A Border Officer Said They Were Told To Lie About Not Having Enough Space To Process Asylum-Seekers

A CBP officer said in a deposition that supervisors instructed them to lie about not having space to process asylum-seekers at the border.

A Customs and Border Protection officer said supervisors instructed them to lie about not having space to process asylum-seekers at the border and turning them away, according to court documents.

In a Nov. 19 deposition, a CBP officer at the Tecate, California, port of entry said that despite having space to process asylum-seekers most days, they didn't.

"So you were instructed to lie to people when turning them back; is that right?" said the plaintiff's attorney Stephen Medlock.

"We were instructed, yes," the unidentified CBP officer said.

CBP said it doesn't comment on pending litigation.

The deposition is a federal case filed in the Southern District in California by Al Otro Lado, a binational legal service provider, and other groups challenging the Trump administration practice of telling asylum-seekers the agency doesn't have the space or officers to process them. The deposition was taken in November and filed in court on Jan. 6.

Asylum-seekers wait for weeks or months for their turn to ask the US for protection. The practice, known as metering or queuing, was started by the Obama administration and expanded by President Donald Trump.

Advocates and attorneys at the border maintain that making asylum-seekers wait for months along the border was essentially denying them asylum and a violation of US laws.

The CBP officer said a manager would come up to the international border crossing where asylum-seekers presented themselves and turn them back.

"And when they said the port was at capacity, you knew that was a lie, right?" Medlock asked the officer.

"Yes," the CBP officer said.

"And it would have been obvious to those supervisors that it was a lie as well, correct?" Medlock said.

"Correct," the CBP officer said.

"In fact, it was obvious to everybody who was implementing this policy at Tecate that the capacity excuse was a lie, right?" Medlock said.

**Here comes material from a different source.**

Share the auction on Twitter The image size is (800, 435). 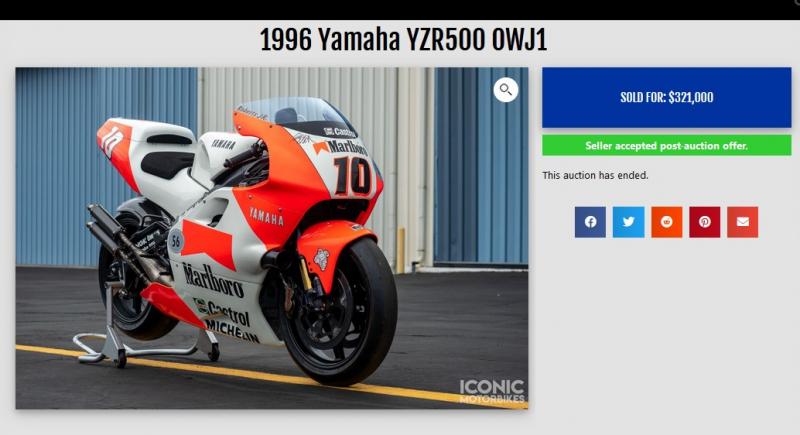pyautogui.click(x=628, y=222)
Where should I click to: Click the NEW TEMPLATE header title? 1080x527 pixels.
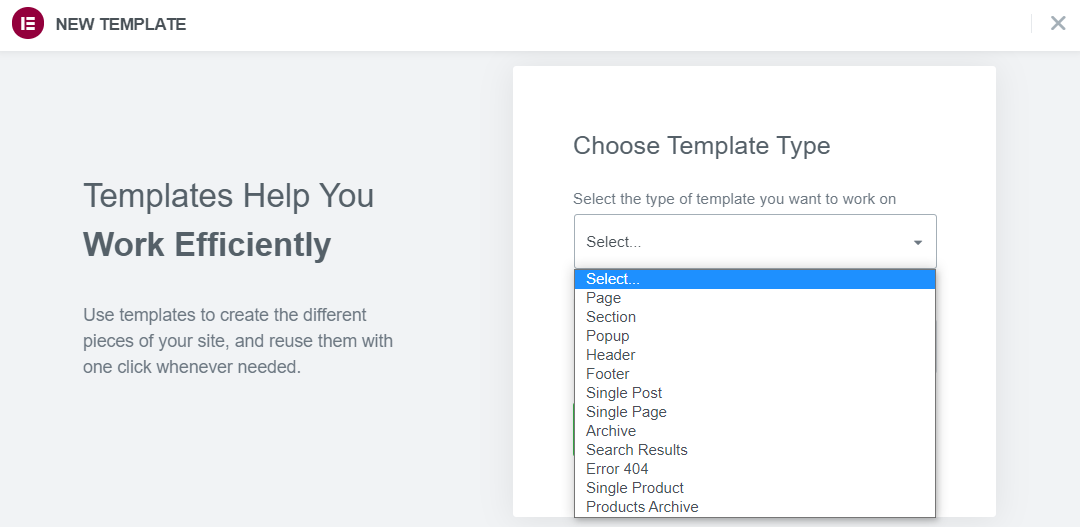(121, 24)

"Correct," the CBP officer said.

The Tecate port of entry has come under scrutiny before. In September, a government watchdog report found that contrary to federal law and agency policy, CBP officers at that location sent asylum-seekers already on US soil back to Mexico.

The Department of Homeland Security's Office of the Inspector General report stated that a CBP officer told investigators that in late 2017 or early 2018, a supervisor verbally instructed officers they would no longer process asylum-seekers and send them back to Mexico.

No other officers investigators spoke with recalled receiving any instruction to return asylum-seekers from Tecate to Mexico, the report added.

The officer was asked about that in the deposition and said it didn't surprise him because some of them just want to be left alone and not draw attention to themselves.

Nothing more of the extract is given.